К счастью, изучение структуры белков методом рентгеновской дифракции оказалось не столь бесперспективным, как представлялось иным из нас. В 1962 г. Макс Перуц и Джон Кендрю совместно получили Нобелевскую премию по химии за исследования структуры гемоглобина и миоглобина соответственно. Мы с Джимом Уотсоном и Морисом Уилкинсом разделили Нобелевскую премию по физиологии и медицине в тот же год. Как гласит решение комитета, «за их открытия в том, что касается молекулярной структуры нуклеиновой кислоты и ее значения для передачи информации в живой материи». Розалинда Франклин, которая проделала такую замечательную работу по рентгеновской дифракции на нитях ДНК, умерла еще в 1958 г.
5. Альфа-спираль
Сэр Лоренс Брэгг был представителем «тех самых» ученых – с детской страстью к исследованиям, которая в нем не угасала. Ко всему прочему, он был увлеченным садоводом. Когда он в 1954 г. возглавил Королевский институт на Олбемарл-стрит в Лондоне, ему пришлось съехать из своего большого дома с садом на Вест-роуд в Кембридже и переселиться в служебную квартиру на верхнем этаже. Тоскуя по саду, он нанялся раз в неделю вечером работать садовником у какой-то дамы, жившей в Болтонс[19]

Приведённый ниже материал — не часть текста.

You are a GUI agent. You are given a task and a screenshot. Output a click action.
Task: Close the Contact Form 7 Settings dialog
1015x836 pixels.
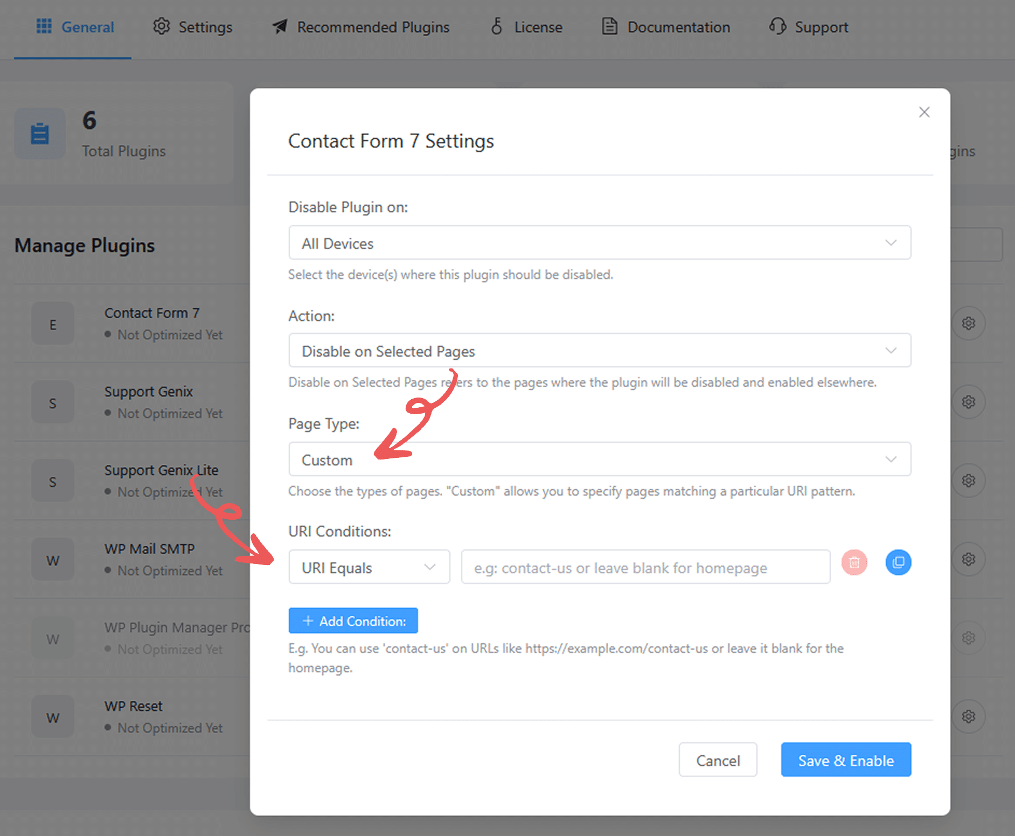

– престижном районе старого Лондона. Он почтительно приподнял шляпу и представился ей как Вилли. Несколько месяцев все шло хорошо, но однажды у хозяйки оказалась гостья, которая, глянув в окно, воскликнула: «Боже мой, а что у тебя в саду делает сэр Лоренс Брэгг?» Не много я могу представить себе ученых его уровня, способных такое вытворить.У Брэгга был великий дар упрощать проблемы: он понимал, что многие явные осложнения отпадут, если будет обнаружена базовая закономерность. Потому неудивительно, что в 1950 г. он захотел продемонстрировать, что по крайней мере некоторые отрезки полипептидной цепочки белка укладывались простым способом. Этот подход был не вполне нов. Билл Астбери, специалист по кристаллографии, пытался изучать данные рентгенограмм по кератину (белку волос и ногтей), опираясь на молекулярные модели, состоящие из повторяющихся последовательностей. Он обнаружил, что кератиновые волокна дают два типа рисунка дифракции, которые он назвал α и β. Его гипотеза о структуре β-кератина была недалека от истины, но с предположением о строении α-кератина он попал «в молоко». Отчасти это произошло потому, что он был неряшлив в построении моделей и недостаточно тщательно рассчитал нужные углы и расстояния, а отчасти потому, что результаты эксперимента запутывали дело непредвиденным образом.
Было хорошо известно, что любая цепочка из одинаковых повторяющихся звеньев, каждое из которых укладывается абсолютно одинаково и образует одинаковые связи с соседними, свернется в спираль (точнее, в винтовую линию)[20]
. Крайние варианты – прямую линию и окружность – можно рассматривать математически как вырожденные варианты винтовой линии.